As a 15-year veteran of covering Illinois governments, I can say with plenty of experience that if you do in fact make the time to go to a government meeting the night of the budget vote to complain, you'll get a condescending look from the board president, who will ask you where you were at the last dozen committee meetings over which the budget was hashed out.
And because I'm a firm believer in overkill when dispelling government arrogance is concerned, allow me to throw another monkey wrench into this grand idea of more community involvement in government. Under state law, almost all of these taxing bodies operate on different fiscal calendars.
The county's fiscal year starts in December, and the fiscal year for the schools and the community college starts in July. The fiscal year starts in May for our municipalities and park districts, and in April for our townships. It also starts in April for the conservation district, but state law gives them the right to delay budget approval until the end of the first quarter.
In short, in some County Board members' eyes, the only way to lower your taxes and save your homes is to never spend time in them by going straight from work to all these government meetings. If it's any consolation, the era of smart phones will allow your spouse or babysitter to send you videos of all the milestone moments of your children's first words, first walk, school play, birthdays, etc., that you'll be missing.
To be fair to county officials, I bounced their idea off of an irate taxpayer or two who reached out to me for my tax story that ran today. I asked Joe Greenwood, of Lake in the Hills, what bodies he pays into (and he's mighty sore that that his tax bill went up $1,000).
While I pay into eight bodies, he pays into almost a dozen - the taxing body mishmash of Lake in the Hills also has him in two park districts, a library districts and a sanitary district. I asked the married father of two teenage boys whether he intended to start fighting his tax bill by going to the monthly meetings of all 11 districts on his bill.
"I would love to do that, but I have to work 10, 12 hours a day to pay these property taxes, so I can't do that, no," Greenwood told me.
This convoluted system means that we the people can't stay involved in government. And for the record, we the people didn't come up with this system in which anything from a cemetery with three headstones to a mosquito spray truck can become its own tax district.
They the government did that, with the express intent of draining us all dry. And quite frankly, any taxpayer who has the free time to sit through all the meetings on their tax bill don't shouldn't get a pat on the back - they should get a gift card to Hobby Lobby.

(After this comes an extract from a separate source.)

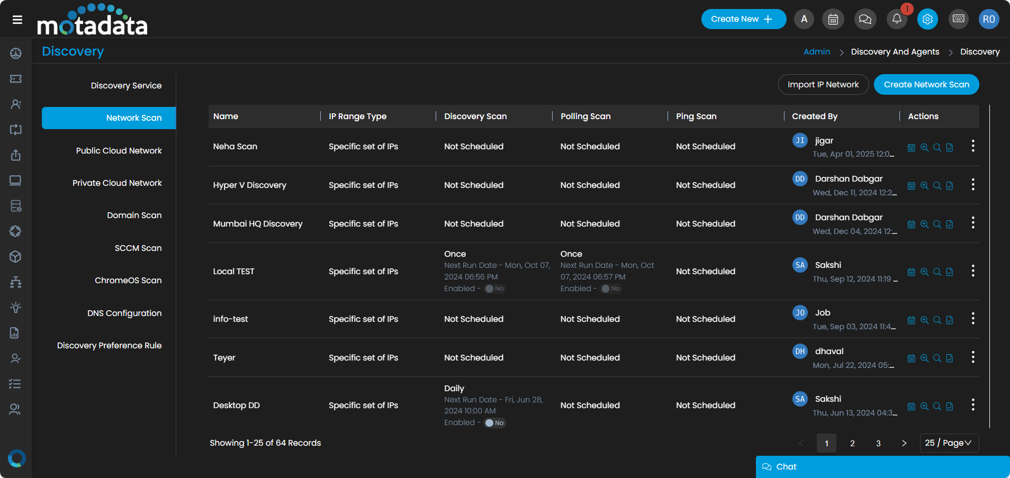Open more actions menu for Hyper V Discovery
The image size is (1010, 478).
(x=973, y=185)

Again in the County Board's defense, they're feeling pressure because the county's name is on those tax bills. With all 24 seats up for election because of redistricting, board members are feeling the pressure from irate constituents over other governments' taxation, and it was showing at Friday's meeting. Board members took turns venting about the public (we wish they understood the tax process), the state (those idiots are making rules about running our ship while theirs is sinking), and of course, the media (boy it would be great if Mr. Craver and the Northwest Herald Editorial Board acted as our unpaid shills).
I don't care about County Board wisecracks, so long as they didn't hold an illegal closed meeting, playing musical chairs to avoid a quorum, to come up with them. And no thanks on the unpaid shill offer - the county's unpaid shilling for Rohm and Haas since the McCullom Lake brain cancer lawsuits started showed me firsthand what that sort of thing does to one's reputation.
But to be clear, the idea that the key to lowering our tax bills is to go to these umpteen governments on our bills when we're not working or sleeping is the silliest thing I've ever heard.
For once, though, this silly idea made me laugh instead of cry over my property tax bill. And for that, County Board, I salute you.